Wednesday, April 30, 2014

Dismas Hardy Faces His Most Difficult Legal Challenge Yet

This is another very good entry in what has become my favorite legal thriller series. Over the thirteen books that precede this one, author John Lescroart has created a great cast of characters, centered on attorney Dismas Hardy, Homicide Lieutenant Abe Glitsky, and their families and friends, many of whom are active in San Francisco's relatively close-knit legal community.

By now, all of these people have a history together and some of them are haunted by events that occurred in an earlier novel and that, in the story line, occurred six years earlier. The developments of that day remain closely guarded, but it's clear that there's a weak link in the chain: Moses McGuire, Dismas Hardy's brother-in-law, a gregarious saloon keeper and an alcoholic who has been on the wagon for the last six years. Now, though, McGuire seems in danger of falling off the wagon and perhaps revealing the secrets that could destroy several lives.

If Moses wasn't on the edge already, he's pushed very close to it when his beautiful twenty-three year-old daughter, Brittany, is assaulted and then raped by an amoral jerk named Rick Jessup. After the first assault, Moses confronts Jessup and beats him up. He also warns Jessup that if he ever attempts to see Brittany again, Moses will kill him.

Well, every time a character in a novel utters a threat of that nature, the reader knows exactly what's going to happen in the next chapter. Sure enough, shortly after the rape, Jessup is savagely beaten to death and the prime suspect is, of course, Moses McGuire.

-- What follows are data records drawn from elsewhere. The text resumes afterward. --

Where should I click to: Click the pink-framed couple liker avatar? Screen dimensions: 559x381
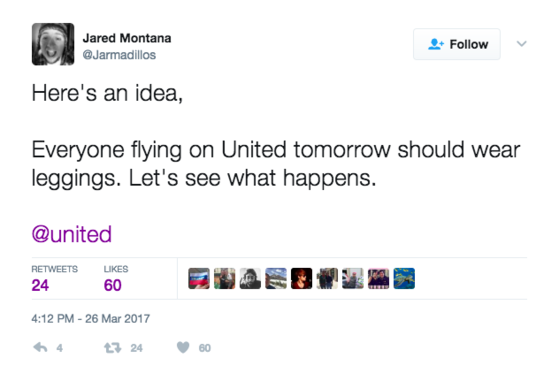pyautogui.click(x=379, y=278)
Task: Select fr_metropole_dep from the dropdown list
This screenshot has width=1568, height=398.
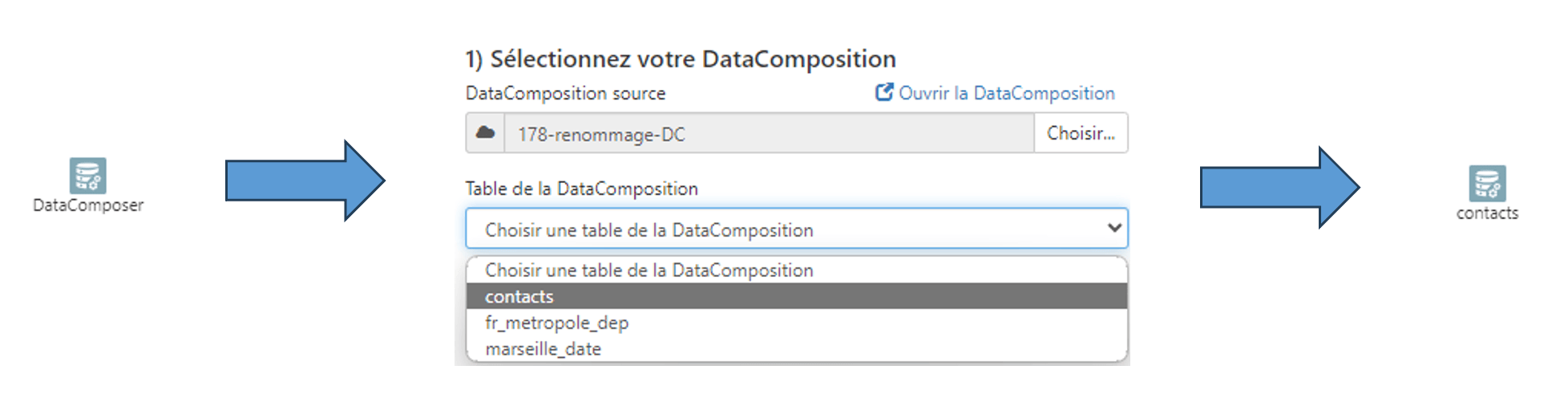Action: 556,323
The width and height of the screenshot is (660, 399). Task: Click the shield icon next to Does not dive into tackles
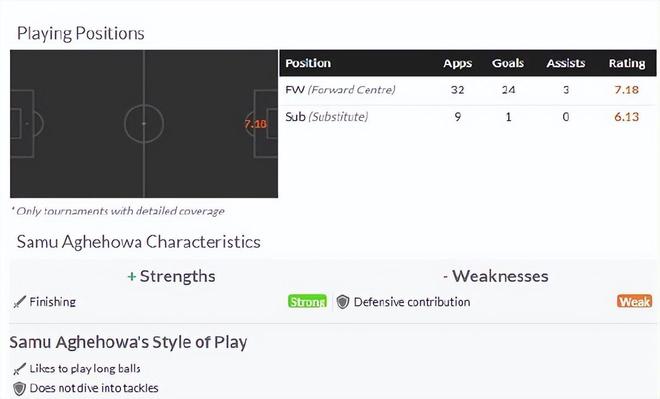coord(19,388)
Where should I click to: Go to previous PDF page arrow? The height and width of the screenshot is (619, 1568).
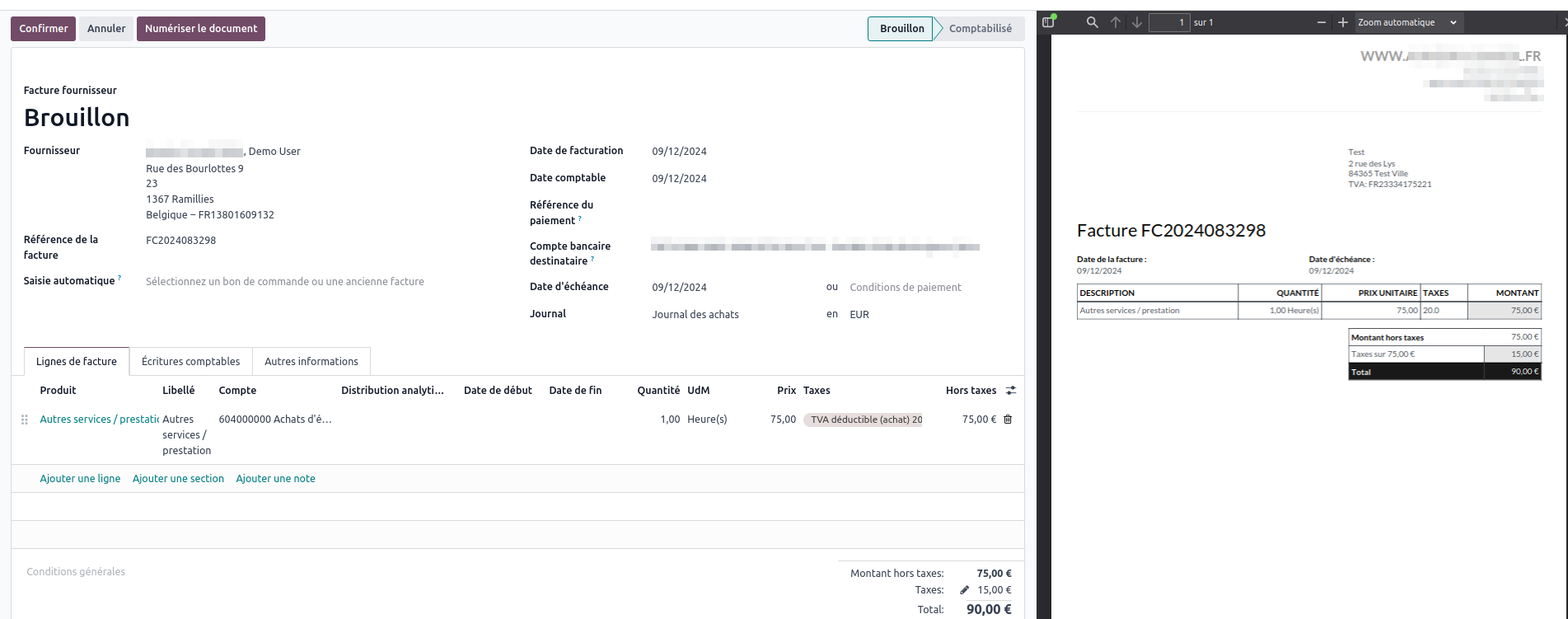coord(1115,22)
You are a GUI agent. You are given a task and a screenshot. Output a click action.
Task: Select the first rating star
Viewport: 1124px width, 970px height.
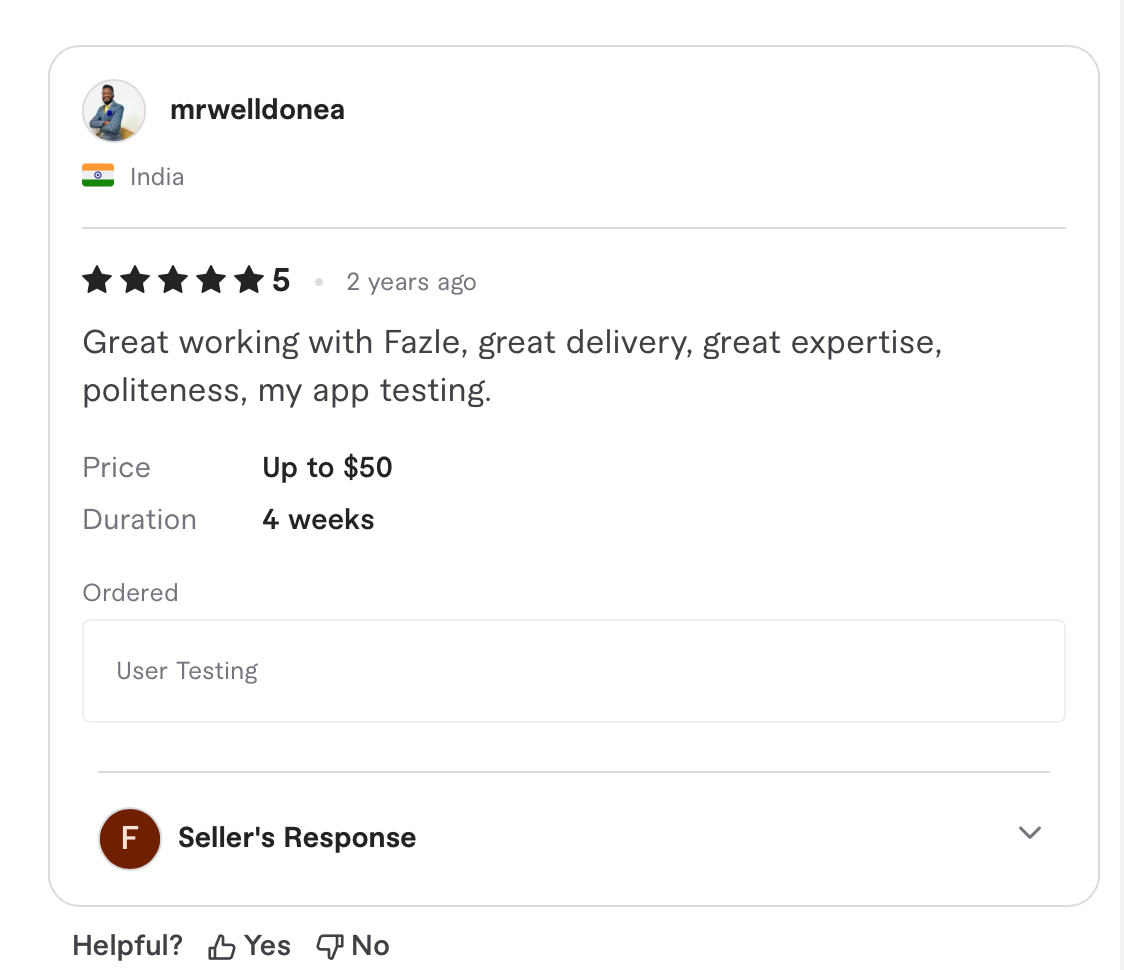coord(96,281)
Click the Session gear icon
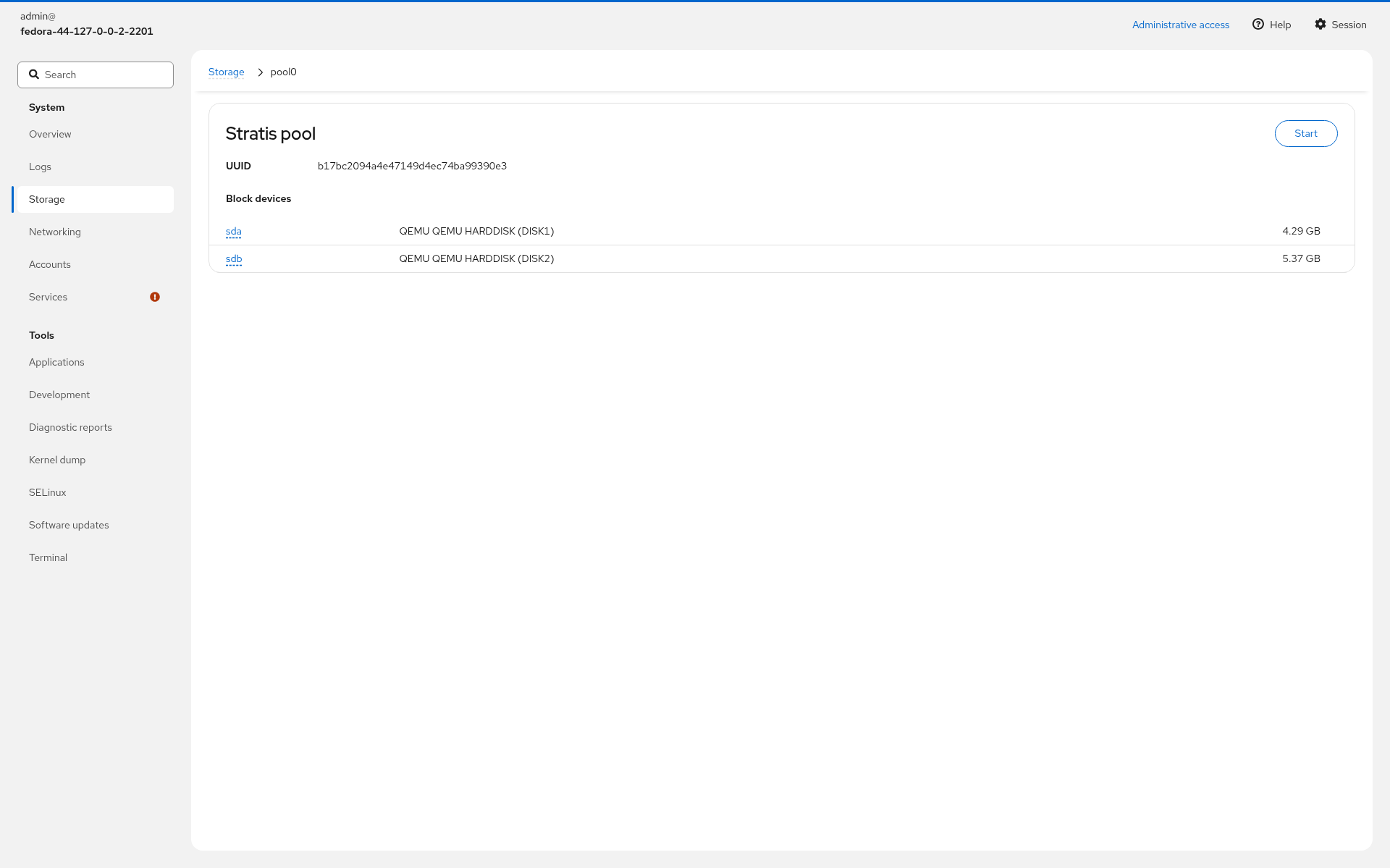 point(1320,24)
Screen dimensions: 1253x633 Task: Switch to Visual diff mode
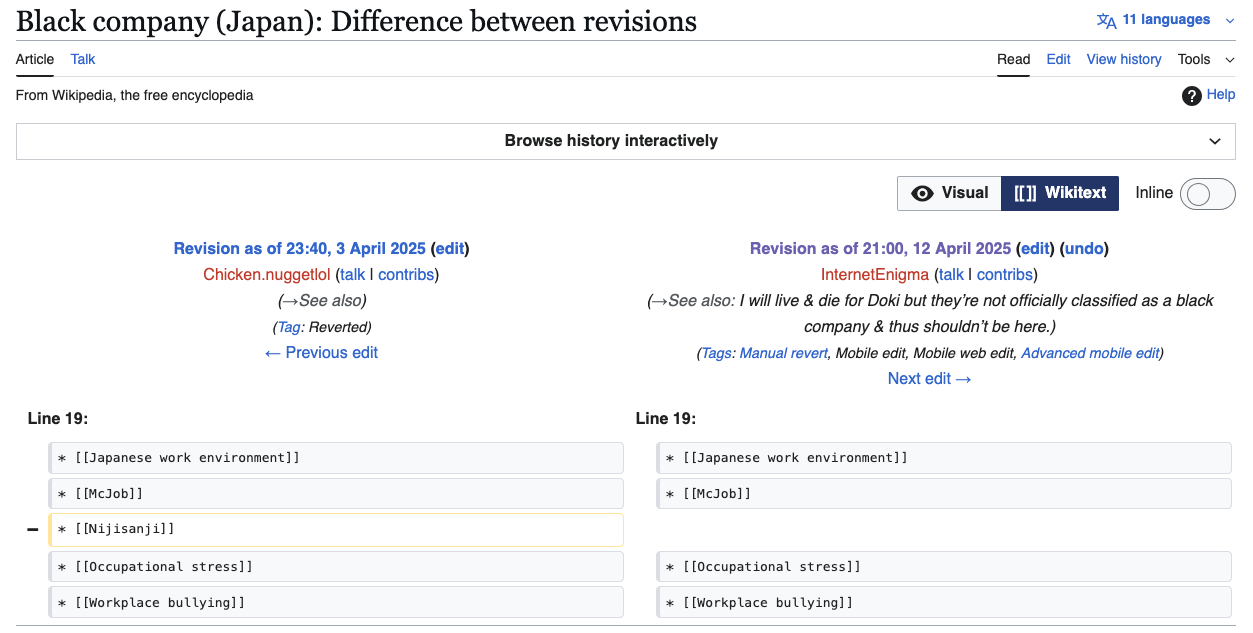[949, 193]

Moses retains his brother-in-law to defend him, but the evidence against Moses seems overwhelming and as it piles up, Dismas, though a brilliant attorney, seems powerless to counteract it. Should Moses be convicted, it would certainly be bad news for him, but it might also mean disaster for any number of others.

This is a very well-told story with solid, believable characters that many readers have come to know practically as family. Lescroart keeps the reader on edge from the opening pages, and the courtroom scenes, as always in one of these novels, are riveting.

As this review would suggest, though, this would not be the place for a new reader to jump into this series for a variety of reasons. One would not want to cheat him- or herself from watching these characters interact through the earlier novels, and some of the things one would learn in this book would give away more than a few surprises from the earlier ones. Most important, those who have not read The First Law might find themselves confused because there are any number of references in this book to developments that took place in that one.

If you are a fan of legal thrillers and if, somehow, you have not yet discovered John Lescroart, do yourself a favor and start with Dead Irish, the first in the series. You'll be glad you did.